Havia previsão de chuva em Brasília para o domingo, dia 1º de janeiro, mas, quando cheguei de moto a um local próximo da Esplanada dos Ministérios, por volta de 8h30, o Sol parecia disposto a não perder nenhum lance da posse de Lula.
Com duas câmeras mais as lentes, um saquinho de castanha e uma garrafa de água, estacionei e atravessei os 4 km ao longo da Esplanada dos Ministérios até a Praça dos Três Poderes, local próximo de onde ocorreriam os principais eventos. Sou brasiliense, mas raramente faço a pé esse percurso, que leva em torno de 40 minutos a passos lentos e durante o qual é difícil encontrar um lugar com sombra para aliviar o calor.
Às 10h, depois de enfrentar a fila de revista para ter acesso à praça, eu estava lá dentro, cercado por uma multidão de aproximadamente 40 mil pessoas, o número máximo permitido no local. Muitas pessoas gritavam seus lugares de origem, a cidade e o estado, como se quisessem indicar que tinham vindo de longe, às vezes de muito longe. Outras exclamavam em coro: “Lula, guerreiro do povo brasileiro”. Também cantavam, dançavam, se abraçavam. Estavam todos muito alegres, sorrindo sem parar: era impossível fotografar alguém triste na Praça dos Três Poderes.
Mas não havia uma sombra sequer no local. Fazia calor, faltava água, e a comida começou a escassear. As filas dos pontos de distribuição de água eram imensas: levava-se mais de uma hora para conseguir a bebida. Algumas pessoas decidiram dividir o que tinham, enquanto improvisavam sombras com bandeiras e roupas.

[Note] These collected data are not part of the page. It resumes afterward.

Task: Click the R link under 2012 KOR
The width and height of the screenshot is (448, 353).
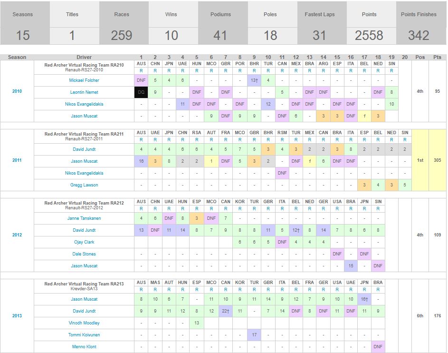Action: coord(240,209)
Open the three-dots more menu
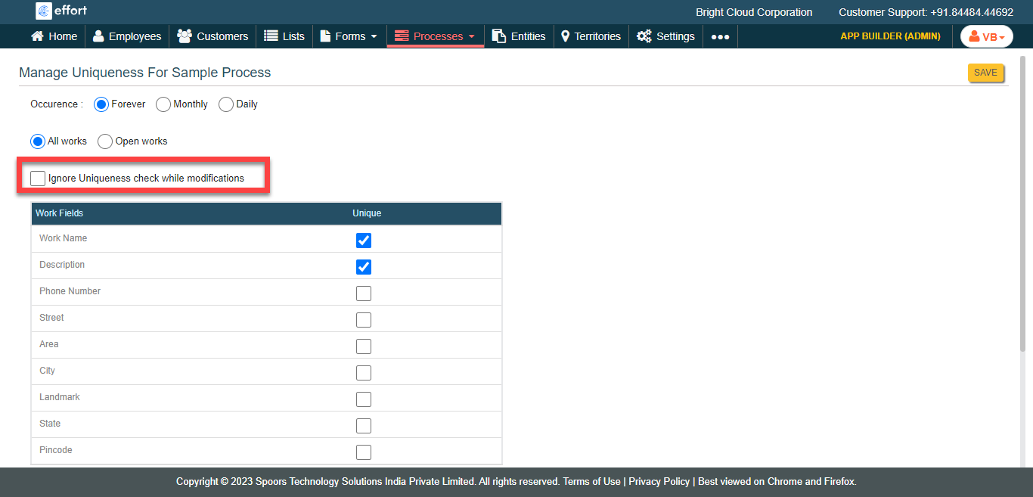 (x=720, y=36)
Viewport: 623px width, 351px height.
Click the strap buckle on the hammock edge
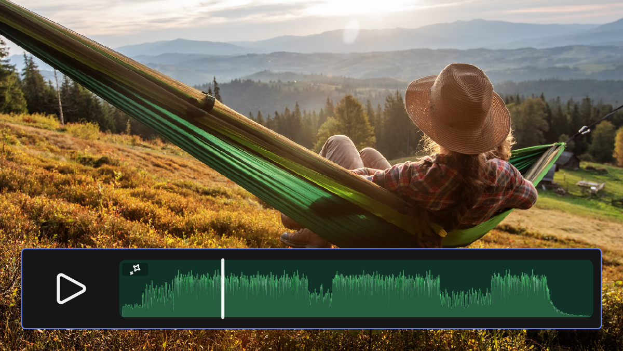point(208,102)
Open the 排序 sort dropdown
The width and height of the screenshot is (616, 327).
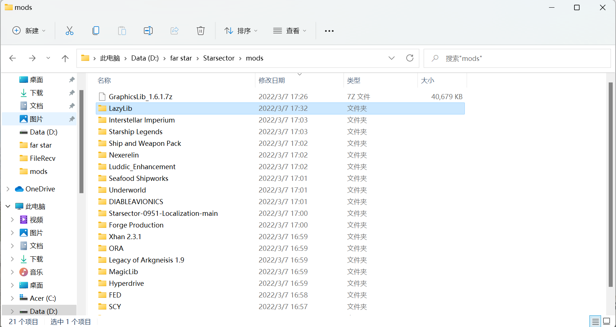tap(241, 31)
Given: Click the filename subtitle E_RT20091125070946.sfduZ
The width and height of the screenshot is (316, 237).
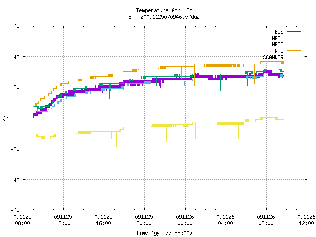Looking at the screenshot, I should (x=164, y=17).
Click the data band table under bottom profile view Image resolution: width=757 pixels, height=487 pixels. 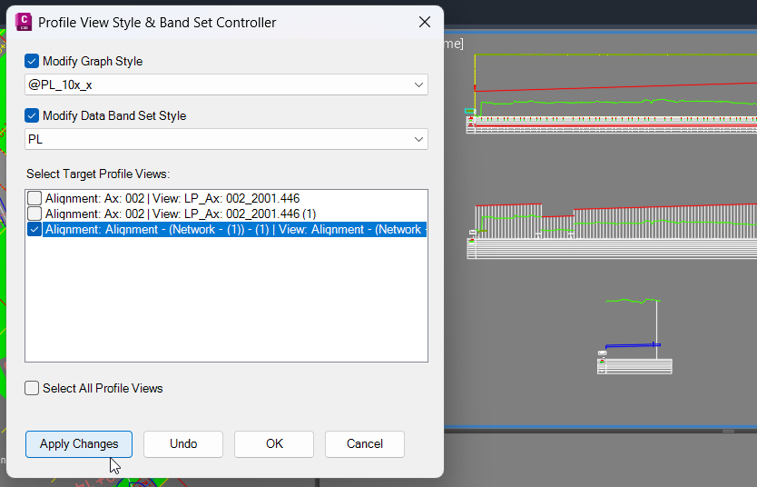click(634, 366)
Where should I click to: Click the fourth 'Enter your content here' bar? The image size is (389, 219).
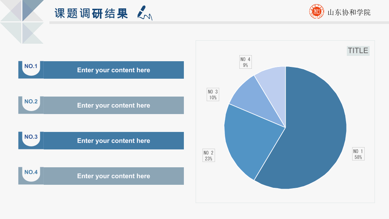point(114,176)
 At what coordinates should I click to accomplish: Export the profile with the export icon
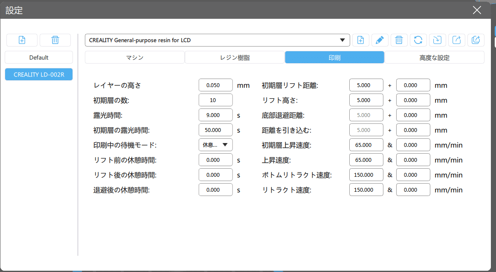pyautogui.click(x=456, y=40)
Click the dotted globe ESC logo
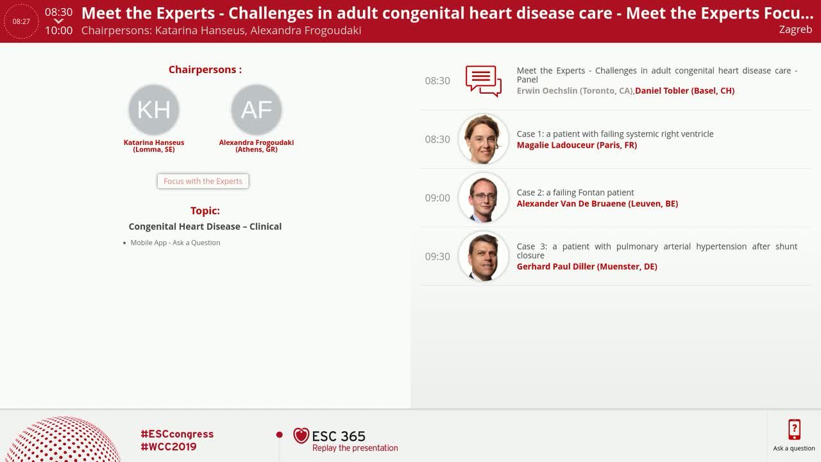Viewport: 821px width, 462px height. point(63,440)
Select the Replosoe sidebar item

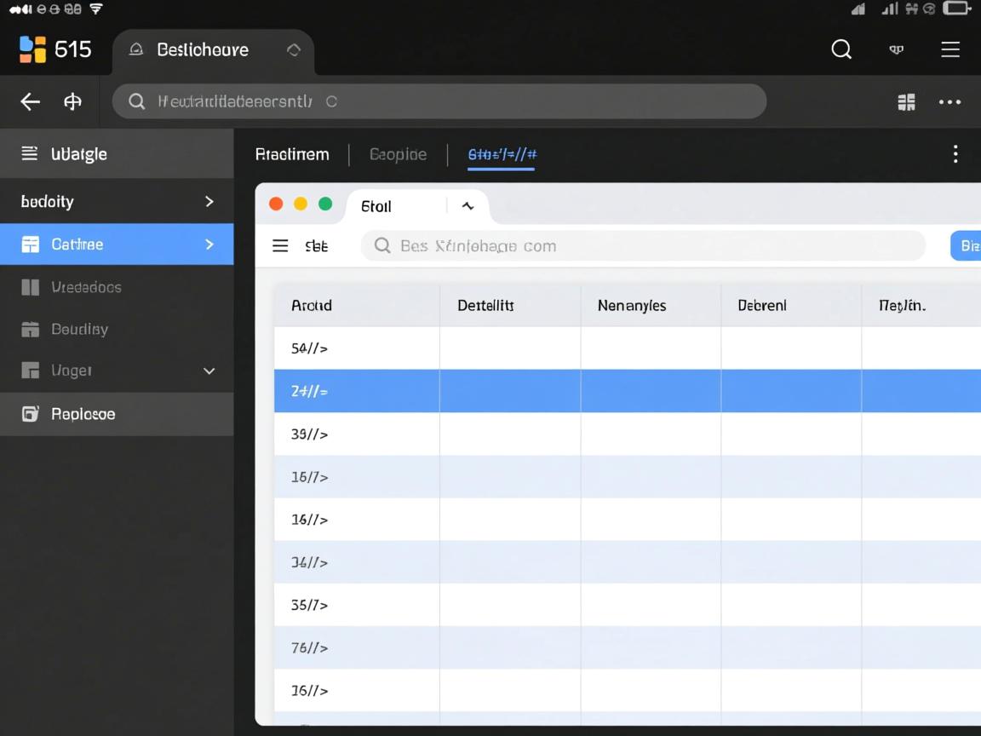pyautogui.click(x=83, y=414)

Quando a temperatura se aproximou dos 27ºC, e havia várias pessoas passando mal, apareceram carros de bombeiros. Jatos d’água começaram a ser lançados sobre a multidão. Foi um refrigério. Foi um êxtase. Tão grande, que o mote usado para louvar Lula acabou sendo empregado em uma nova saudação: “Bombeiro, guerreiro do povo brasileiro”.
Os bombeiros piraram com a homenagem: passaram a fazer fotos da multidão e a se esmerar ainda mais água nos jatos d’água. Foi bonito ver essa festa coletiva – e muito úmida. A água dos bombeiros, porém, era insuficiente para aplacar o calor do pico do dia. E a presença na posse foi se tornando uma prova de resistência.
Por volta das quatro da tarde, Lula finalmente apareceu para receber a faixa. A euforia tomou conta da praça, e o Sol ainda quente pareceu virar um detalhe. Todos gritavam muito: de alegria, mas também de alívio, porque já estavam no limite físico.
No momento em que Lula começou a discursar no Parlatório, a Praça dos Três Poderes emudeceu. Ninguém queria perder uma palavra sequer, ainda mais que as caixas de som não estavam ajudando. As pessoas ouviam muito atentas, emocionadas, várias choravam. De repente, no fim de uma frase do presidente, explodiam aplausos e gritos. Depois: silêncio novamente. Lula continuava e, quando ele pigarreava, alguém na multidão aconselhava: “Cuida dessa garganta!” Ou: “Fala mais devagar!” Era como se dirigissem a uma pessoa da família com uma preocupação, um carinho.
A festa finalmente acabou, e as pessoas começaram a deixar a Praça dos Três Poderes. Já eram quase seis da tarde , o calor diminuía. Todos estavam exaustos, mas satisfeitos por terem testemunhado aquele momento histórico e constatarem com os próprios olhos e corpos que o Brasil estava se recriando novamente, livre dos arautos nefastos da tristeza, da truculência, do rancor, da intolerância, da mentira e da violência.